Data for analysis =>
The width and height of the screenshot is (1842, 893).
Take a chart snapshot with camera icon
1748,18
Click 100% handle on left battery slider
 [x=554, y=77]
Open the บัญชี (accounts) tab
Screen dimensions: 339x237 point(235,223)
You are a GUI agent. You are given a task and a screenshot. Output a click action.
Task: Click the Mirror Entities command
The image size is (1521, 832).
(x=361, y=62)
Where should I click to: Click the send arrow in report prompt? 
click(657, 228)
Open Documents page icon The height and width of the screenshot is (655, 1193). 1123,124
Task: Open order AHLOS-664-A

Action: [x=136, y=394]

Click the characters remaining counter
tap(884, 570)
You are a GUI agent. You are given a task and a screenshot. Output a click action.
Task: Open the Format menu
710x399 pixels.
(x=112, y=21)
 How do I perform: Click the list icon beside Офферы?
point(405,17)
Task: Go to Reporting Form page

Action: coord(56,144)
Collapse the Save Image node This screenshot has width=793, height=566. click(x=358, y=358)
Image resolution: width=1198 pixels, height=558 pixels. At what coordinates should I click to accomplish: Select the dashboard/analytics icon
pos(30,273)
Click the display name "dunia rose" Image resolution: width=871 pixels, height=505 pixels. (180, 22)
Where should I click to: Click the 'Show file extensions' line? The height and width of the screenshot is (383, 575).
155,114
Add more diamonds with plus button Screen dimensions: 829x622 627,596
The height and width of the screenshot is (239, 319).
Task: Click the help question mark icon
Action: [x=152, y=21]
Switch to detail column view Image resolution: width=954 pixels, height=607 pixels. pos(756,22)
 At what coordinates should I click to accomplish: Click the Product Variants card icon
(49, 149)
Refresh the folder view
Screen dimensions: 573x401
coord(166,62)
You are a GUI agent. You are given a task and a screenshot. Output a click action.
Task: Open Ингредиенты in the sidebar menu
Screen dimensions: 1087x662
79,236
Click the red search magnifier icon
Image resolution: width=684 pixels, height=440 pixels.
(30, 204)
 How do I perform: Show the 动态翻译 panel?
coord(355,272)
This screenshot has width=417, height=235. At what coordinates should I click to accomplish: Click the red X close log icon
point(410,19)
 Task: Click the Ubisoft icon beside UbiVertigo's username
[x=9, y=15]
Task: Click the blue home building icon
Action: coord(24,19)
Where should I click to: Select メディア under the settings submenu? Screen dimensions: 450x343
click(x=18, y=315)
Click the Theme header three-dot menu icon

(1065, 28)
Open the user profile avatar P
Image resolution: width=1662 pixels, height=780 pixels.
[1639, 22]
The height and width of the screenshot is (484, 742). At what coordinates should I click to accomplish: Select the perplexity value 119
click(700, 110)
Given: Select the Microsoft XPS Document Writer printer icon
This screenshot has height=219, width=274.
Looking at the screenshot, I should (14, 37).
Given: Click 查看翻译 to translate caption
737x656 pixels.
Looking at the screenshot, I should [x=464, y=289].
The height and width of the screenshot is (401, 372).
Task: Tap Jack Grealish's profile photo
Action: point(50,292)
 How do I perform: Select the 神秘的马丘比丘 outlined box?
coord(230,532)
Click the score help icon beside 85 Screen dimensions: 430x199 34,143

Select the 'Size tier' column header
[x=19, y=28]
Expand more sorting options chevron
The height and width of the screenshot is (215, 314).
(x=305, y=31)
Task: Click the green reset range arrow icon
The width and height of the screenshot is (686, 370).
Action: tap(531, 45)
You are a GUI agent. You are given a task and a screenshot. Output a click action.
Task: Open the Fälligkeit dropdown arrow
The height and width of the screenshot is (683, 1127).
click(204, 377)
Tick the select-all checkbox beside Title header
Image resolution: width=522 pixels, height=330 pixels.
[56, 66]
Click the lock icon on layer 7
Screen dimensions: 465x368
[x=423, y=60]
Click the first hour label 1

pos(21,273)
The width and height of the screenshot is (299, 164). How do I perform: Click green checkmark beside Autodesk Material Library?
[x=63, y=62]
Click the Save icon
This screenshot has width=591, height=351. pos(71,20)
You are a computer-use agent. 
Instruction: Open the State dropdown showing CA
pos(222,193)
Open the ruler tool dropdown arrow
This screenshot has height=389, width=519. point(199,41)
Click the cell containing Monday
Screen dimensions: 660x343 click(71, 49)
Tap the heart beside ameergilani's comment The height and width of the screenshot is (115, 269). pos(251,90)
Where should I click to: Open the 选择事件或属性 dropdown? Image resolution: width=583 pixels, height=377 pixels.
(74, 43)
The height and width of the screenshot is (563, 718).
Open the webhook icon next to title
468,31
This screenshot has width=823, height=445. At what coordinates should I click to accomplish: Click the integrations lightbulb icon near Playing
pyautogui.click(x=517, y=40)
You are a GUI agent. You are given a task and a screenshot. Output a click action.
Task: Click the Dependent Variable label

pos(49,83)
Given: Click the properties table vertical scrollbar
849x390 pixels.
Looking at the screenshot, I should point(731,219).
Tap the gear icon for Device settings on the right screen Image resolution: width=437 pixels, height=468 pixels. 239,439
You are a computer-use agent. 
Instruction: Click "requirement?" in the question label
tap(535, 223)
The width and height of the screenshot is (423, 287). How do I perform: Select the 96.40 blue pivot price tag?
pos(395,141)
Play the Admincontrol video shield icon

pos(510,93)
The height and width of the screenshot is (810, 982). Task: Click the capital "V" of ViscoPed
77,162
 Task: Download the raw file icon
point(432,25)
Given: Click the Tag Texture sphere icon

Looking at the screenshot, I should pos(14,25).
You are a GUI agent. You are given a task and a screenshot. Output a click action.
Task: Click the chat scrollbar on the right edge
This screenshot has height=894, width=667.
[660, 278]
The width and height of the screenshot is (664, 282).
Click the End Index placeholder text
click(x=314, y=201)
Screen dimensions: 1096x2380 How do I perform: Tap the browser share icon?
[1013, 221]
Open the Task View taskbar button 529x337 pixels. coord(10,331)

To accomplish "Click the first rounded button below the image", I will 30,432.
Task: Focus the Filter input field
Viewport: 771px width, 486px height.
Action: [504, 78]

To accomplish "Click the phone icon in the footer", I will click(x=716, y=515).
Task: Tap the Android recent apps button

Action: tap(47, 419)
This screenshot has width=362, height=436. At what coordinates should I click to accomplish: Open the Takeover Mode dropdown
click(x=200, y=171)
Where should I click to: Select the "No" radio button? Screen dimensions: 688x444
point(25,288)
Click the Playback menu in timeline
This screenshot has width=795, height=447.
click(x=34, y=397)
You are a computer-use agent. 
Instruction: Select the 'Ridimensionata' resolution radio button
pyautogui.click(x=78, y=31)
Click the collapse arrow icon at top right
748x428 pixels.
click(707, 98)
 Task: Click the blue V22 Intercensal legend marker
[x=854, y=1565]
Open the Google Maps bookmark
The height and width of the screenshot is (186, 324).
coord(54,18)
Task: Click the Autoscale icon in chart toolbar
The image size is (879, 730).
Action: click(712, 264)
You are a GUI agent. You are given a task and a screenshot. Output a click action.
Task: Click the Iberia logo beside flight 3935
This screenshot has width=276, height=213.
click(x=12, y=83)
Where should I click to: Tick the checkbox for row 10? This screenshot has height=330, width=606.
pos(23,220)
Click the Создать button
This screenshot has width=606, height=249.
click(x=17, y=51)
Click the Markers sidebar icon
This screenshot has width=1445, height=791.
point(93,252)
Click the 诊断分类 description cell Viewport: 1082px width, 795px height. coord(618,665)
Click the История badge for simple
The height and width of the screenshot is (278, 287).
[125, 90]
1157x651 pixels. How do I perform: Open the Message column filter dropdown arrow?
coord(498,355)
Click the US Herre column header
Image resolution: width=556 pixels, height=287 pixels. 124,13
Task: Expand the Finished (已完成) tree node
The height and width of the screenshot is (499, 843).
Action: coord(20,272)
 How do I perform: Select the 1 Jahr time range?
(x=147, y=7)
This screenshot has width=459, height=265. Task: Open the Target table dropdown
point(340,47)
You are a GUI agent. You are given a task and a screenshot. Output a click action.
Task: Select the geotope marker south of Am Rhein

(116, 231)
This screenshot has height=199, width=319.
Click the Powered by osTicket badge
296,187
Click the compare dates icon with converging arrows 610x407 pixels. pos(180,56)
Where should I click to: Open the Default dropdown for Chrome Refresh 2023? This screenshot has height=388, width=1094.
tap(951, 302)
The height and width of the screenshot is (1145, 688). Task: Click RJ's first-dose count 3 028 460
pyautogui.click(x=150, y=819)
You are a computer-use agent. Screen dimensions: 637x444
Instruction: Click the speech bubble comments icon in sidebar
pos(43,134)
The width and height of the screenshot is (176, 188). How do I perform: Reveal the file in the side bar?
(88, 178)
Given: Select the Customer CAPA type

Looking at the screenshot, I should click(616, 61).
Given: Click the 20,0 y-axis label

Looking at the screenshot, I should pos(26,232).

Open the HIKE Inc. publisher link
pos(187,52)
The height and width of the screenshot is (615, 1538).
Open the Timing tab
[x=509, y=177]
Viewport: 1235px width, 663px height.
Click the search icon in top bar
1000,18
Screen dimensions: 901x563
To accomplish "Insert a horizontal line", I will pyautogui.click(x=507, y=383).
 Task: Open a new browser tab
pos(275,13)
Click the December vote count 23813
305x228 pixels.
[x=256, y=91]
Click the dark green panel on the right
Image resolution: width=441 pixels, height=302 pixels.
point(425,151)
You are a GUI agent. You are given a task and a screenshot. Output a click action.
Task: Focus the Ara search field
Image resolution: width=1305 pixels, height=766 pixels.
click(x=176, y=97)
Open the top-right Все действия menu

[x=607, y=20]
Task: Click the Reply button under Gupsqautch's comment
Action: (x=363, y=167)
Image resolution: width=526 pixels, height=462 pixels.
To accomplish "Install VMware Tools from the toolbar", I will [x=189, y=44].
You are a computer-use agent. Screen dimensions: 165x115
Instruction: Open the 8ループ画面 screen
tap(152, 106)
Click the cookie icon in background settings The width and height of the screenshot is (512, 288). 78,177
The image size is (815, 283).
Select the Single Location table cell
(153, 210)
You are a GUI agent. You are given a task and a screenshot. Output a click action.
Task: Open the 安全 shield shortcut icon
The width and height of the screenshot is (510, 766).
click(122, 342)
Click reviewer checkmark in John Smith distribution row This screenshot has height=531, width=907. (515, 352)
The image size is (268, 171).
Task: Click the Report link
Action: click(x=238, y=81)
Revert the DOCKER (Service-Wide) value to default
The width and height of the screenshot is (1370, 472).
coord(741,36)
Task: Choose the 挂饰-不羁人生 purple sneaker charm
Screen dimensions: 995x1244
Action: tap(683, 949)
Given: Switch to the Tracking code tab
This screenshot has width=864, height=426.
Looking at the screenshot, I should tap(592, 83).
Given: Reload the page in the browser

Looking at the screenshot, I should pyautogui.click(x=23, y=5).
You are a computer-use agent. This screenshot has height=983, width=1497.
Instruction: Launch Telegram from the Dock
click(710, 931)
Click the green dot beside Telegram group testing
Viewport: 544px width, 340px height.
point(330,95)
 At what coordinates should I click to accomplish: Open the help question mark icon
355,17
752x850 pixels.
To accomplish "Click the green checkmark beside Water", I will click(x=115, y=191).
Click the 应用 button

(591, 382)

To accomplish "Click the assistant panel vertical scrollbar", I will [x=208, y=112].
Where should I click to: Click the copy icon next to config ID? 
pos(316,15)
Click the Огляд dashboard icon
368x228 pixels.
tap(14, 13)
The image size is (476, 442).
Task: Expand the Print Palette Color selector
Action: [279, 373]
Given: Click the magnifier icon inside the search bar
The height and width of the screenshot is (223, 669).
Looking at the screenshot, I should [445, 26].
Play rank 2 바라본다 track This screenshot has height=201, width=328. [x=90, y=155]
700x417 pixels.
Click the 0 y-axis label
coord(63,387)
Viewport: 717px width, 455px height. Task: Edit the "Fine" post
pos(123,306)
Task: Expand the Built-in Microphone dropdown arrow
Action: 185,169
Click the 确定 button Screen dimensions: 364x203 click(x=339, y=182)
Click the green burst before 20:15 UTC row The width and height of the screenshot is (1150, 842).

What is being asked => Your answer should be each line of the data that contains the word "vertical", copied as it stands.

Result of this task =>
Given: Click the properties table vertical scrollbar
To accomplish "Click the assistant panel vertical scrollbar", I will [x=208, y=112].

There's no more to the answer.